Page excerpt:
*** Block opens ***
Trace System
1. Overview
The Trace System provides tree-based inference tracing for AKG Agents. It records the entire reasoning and execution process of agents, supporting:
- Tree structure: Single tree with multi-fork exploration
- Node switching: Navigate to any node in the trace tree
- Incremental history: Action records accumulated per node
- Checkpoint resume: Persist state and resume from any point
- Visualization: Text and Rich terminal visualization
- Fork & merge: Fork at ask_user nodes, merge branches, parallel exploration
- Blame: Track which node introduced each line of generated code
2. Core Concepts
Trace Tree
The entire trace is a single tree — no separate "branch" concept. A node can have multiple children (forks). When a new action is performed on a node that already has children, a new child node is automatically created.
*** Block closes ***
Data extract:
*** Block opens ***
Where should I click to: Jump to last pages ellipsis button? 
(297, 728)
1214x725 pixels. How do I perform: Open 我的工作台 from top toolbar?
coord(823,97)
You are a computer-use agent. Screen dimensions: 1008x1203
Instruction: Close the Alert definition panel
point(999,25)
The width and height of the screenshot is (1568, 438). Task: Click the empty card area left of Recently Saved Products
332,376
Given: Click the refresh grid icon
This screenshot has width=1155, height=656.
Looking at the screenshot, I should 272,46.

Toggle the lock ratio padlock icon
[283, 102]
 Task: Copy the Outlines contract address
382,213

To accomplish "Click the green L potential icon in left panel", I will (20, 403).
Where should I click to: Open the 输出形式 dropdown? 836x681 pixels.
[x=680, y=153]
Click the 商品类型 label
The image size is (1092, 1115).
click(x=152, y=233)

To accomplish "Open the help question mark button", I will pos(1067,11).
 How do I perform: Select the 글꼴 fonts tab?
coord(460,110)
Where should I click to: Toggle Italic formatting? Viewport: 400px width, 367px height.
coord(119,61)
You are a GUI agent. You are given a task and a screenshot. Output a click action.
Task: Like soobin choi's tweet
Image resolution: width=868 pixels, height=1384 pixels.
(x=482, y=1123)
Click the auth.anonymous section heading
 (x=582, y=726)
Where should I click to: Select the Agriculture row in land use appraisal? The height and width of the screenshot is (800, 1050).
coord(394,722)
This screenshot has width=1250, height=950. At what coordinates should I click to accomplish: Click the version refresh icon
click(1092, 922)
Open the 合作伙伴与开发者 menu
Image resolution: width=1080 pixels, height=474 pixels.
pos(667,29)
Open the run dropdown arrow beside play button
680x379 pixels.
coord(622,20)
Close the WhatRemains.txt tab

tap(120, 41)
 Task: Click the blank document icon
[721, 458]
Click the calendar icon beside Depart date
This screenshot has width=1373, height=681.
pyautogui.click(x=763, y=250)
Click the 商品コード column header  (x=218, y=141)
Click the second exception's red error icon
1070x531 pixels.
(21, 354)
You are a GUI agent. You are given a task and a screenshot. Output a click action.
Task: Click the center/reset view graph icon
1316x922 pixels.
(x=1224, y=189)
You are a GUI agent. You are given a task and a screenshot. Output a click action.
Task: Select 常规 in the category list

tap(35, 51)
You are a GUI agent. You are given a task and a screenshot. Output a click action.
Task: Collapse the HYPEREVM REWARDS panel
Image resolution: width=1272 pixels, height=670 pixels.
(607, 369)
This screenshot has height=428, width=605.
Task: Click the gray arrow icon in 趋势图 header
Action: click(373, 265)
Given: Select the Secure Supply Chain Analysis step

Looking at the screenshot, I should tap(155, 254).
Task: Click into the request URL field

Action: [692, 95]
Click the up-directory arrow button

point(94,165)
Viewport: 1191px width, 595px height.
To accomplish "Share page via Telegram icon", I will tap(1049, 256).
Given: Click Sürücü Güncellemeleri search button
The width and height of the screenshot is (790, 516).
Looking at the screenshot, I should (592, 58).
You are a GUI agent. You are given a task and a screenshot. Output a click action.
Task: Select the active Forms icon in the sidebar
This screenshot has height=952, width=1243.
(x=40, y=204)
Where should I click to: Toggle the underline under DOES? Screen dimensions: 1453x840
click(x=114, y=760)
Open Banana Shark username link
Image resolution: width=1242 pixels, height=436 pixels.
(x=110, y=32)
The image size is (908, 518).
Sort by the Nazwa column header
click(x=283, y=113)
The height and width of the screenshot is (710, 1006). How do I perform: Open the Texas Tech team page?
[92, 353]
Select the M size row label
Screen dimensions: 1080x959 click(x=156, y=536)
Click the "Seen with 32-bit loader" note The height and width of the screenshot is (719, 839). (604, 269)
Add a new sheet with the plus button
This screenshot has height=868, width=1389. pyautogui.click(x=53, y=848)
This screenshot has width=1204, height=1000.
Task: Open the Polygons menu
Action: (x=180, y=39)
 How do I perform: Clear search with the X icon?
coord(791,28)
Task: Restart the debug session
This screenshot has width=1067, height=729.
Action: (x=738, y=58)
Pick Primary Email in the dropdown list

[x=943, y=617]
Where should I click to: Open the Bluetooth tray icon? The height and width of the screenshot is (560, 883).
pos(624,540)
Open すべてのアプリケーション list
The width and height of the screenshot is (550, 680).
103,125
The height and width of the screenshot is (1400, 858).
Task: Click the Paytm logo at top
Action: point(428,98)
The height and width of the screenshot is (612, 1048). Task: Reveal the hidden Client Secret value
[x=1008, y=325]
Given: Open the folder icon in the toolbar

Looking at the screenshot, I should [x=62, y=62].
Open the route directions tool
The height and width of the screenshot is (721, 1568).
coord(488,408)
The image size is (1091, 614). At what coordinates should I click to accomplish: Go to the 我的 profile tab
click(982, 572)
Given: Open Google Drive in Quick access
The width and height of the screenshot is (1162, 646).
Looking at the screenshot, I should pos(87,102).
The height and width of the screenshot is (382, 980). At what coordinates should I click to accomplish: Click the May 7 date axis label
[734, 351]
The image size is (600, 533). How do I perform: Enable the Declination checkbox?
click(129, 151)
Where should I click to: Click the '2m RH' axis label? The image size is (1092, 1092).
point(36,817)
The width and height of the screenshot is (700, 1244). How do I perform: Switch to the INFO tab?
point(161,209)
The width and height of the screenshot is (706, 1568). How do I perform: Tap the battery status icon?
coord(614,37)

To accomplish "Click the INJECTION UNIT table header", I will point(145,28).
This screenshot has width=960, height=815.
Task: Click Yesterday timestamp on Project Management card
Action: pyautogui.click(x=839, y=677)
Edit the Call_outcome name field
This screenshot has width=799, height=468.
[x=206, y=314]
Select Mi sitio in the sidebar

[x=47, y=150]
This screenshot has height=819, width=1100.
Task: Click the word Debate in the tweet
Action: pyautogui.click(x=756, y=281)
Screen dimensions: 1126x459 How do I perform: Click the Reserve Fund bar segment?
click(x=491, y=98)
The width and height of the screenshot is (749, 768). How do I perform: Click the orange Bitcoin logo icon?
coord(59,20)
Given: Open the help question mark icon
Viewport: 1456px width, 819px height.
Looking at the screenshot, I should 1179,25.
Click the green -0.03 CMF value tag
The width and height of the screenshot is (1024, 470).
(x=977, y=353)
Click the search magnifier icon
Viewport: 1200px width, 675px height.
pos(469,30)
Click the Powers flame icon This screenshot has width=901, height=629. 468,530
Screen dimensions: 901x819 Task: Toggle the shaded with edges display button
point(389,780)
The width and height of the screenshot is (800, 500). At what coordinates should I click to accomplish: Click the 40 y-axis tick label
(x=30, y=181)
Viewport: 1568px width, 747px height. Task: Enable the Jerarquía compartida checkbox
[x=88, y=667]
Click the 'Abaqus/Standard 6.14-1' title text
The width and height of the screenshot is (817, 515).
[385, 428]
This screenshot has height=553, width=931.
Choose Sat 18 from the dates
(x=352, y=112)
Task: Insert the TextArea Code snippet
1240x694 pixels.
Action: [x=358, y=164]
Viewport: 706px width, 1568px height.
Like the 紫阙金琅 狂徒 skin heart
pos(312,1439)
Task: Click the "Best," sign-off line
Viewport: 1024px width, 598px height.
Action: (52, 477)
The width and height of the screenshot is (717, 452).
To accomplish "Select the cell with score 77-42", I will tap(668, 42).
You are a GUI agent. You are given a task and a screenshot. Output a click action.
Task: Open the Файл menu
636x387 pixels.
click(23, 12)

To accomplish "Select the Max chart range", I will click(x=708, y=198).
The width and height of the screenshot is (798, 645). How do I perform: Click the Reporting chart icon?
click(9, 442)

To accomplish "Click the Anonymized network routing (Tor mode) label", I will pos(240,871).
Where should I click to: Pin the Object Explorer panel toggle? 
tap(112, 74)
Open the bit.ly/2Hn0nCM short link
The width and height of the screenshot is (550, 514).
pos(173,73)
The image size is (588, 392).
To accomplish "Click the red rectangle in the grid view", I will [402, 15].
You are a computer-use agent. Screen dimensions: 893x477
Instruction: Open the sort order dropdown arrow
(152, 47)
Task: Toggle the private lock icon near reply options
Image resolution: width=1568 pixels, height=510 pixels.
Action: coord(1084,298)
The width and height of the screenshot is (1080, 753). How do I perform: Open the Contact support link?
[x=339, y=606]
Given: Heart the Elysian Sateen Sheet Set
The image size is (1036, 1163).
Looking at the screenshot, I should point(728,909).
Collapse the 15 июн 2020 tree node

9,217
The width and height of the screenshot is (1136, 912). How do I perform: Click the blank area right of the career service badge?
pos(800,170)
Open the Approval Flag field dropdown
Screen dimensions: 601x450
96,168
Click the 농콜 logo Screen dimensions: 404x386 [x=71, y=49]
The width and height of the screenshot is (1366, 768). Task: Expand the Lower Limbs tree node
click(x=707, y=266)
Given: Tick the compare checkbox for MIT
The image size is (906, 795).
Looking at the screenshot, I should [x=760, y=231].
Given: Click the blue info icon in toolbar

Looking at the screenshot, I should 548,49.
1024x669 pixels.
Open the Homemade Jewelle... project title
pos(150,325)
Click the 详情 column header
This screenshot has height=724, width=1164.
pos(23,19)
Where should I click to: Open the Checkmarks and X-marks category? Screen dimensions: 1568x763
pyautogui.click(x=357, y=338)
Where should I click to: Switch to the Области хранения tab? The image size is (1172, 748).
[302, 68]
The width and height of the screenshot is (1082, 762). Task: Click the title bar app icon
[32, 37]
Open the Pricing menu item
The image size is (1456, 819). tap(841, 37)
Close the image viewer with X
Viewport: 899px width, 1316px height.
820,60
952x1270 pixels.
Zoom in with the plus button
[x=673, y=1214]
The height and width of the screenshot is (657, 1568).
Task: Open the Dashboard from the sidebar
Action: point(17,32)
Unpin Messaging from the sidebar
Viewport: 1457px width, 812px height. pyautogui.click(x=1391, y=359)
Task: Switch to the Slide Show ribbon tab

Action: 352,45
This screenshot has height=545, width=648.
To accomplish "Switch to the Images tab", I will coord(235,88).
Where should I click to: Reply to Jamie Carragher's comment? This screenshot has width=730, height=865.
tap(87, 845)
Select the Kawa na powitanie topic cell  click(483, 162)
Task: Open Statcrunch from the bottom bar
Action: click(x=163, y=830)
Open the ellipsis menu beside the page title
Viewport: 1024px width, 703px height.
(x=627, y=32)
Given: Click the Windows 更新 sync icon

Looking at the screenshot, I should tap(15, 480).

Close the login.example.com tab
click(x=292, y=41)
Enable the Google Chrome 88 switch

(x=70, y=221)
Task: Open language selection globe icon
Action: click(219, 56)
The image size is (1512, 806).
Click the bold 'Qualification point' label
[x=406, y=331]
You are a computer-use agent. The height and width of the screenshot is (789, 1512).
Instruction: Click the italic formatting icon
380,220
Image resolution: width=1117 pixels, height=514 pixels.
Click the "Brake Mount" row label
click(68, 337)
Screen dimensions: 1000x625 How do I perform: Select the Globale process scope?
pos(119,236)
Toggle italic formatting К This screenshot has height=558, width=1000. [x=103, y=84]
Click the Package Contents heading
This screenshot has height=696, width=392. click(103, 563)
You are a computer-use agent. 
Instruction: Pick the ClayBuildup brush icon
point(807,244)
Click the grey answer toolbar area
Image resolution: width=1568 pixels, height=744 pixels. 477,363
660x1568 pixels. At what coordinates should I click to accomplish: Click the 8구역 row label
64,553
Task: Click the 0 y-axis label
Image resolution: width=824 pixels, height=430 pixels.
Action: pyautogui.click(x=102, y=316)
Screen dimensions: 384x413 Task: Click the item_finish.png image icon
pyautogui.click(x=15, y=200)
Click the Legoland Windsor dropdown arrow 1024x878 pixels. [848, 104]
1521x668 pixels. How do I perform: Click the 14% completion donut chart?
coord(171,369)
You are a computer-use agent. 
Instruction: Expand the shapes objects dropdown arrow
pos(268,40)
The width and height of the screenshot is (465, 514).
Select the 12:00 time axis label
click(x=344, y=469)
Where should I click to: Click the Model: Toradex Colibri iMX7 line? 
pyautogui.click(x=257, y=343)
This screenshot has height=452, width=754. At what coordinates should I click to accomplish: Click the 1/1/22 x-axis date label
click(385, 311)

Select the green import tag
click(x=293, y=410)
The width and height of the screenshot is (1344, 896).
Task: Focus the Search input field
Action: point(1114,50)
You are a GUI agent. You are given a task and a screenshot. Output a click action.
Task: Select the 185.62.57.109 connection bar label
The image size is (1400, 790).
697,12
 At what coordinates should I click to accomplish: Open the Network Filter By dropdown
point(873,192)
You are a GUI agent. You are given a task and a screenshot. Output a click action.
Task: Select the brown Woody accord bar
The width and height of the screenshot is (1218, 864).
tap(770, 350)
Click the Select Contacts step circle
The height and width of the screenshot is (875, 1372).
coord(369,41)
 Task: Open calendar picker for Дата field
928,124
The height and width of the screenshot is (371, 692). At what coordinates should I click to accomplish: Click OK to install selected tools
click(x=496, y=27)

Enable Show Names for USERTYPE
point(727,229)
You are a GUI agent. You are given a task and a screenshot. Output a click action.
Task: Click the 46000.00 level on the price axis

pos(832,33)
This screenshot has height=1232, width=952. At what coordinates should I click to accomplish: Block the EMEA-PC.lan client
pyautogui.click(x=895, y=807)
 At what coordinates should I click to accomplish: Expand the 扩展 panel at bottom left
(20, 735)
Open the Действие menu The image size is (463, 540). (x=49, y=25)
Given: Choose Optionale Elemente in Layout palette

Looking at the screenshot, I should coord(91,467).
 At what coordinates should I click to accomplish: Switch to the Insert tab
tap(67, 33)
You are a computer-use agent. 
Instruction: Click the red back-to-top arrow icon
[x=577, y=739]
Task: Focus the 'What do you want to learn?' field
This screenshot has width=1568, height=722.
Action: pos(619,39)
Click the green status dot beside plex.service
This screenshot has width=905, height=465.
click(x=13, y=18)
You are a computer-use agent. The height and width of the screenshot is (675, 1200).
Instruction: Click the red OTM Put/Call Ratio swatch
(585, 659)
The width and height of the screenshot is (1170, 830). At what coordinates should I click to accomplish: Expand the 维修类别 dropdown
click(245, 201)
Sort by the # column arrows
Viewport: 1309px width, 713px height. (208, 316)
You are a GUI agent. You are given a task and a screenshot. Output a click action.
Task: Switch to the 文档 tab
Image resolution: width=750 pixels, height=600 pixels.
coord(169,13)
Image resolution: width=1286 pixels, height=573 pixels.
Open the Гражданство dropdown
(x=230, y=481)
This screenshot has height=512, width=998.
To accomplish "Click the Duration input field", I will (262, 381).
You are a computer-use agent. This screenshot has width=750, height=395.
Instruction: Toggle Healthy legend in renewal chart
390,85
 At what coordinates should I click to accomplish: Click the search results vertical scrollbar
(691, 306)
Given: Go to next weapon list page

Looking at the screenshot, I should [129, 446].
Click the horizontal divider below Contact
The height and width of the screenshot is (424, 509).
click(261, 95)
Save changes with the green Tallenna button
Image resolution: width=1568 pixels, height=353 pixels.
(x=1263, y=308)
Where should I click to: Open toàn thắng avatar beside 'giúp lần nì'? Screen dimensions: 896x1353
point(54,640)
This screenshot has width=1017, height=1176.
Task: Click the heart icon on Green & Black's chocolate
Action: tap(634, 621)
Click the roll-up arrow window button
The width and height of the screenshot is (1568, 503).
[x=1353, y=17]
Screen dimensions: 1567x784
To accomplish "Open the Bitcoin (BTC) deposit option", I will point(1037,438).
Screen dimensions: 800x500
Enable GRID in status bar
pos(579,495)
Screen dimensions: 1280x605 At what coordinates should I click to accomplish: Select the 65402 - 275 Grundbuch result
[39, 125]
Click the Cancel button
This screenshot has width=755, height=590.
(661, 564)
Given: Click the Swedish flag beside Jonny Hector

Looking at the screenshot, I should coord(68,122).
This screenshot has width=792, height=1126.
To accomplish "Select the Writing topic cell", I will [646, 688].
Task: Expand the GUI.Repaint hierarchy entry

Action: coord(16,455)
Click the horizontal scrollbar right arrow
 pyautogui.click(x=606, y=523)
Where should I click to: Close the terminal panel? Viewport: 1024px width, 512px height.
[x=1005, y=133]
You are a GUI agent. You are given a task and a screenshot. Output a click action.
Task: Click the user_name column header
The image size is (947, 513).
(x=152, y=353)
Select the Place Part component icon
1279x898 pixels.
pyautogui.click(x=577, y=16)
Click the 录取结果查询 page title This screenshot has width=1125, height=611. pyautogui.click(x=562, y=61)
*** Block closes ***
Translate this sentence from the Trace System page into Spanish: "When a new action is performed on a node that already has children, a new child node is automatically created."

Cuando se realiza una nueva acción en un nodo que ya tiene hijos, se crea automáticamente un nuevo nodo hijo.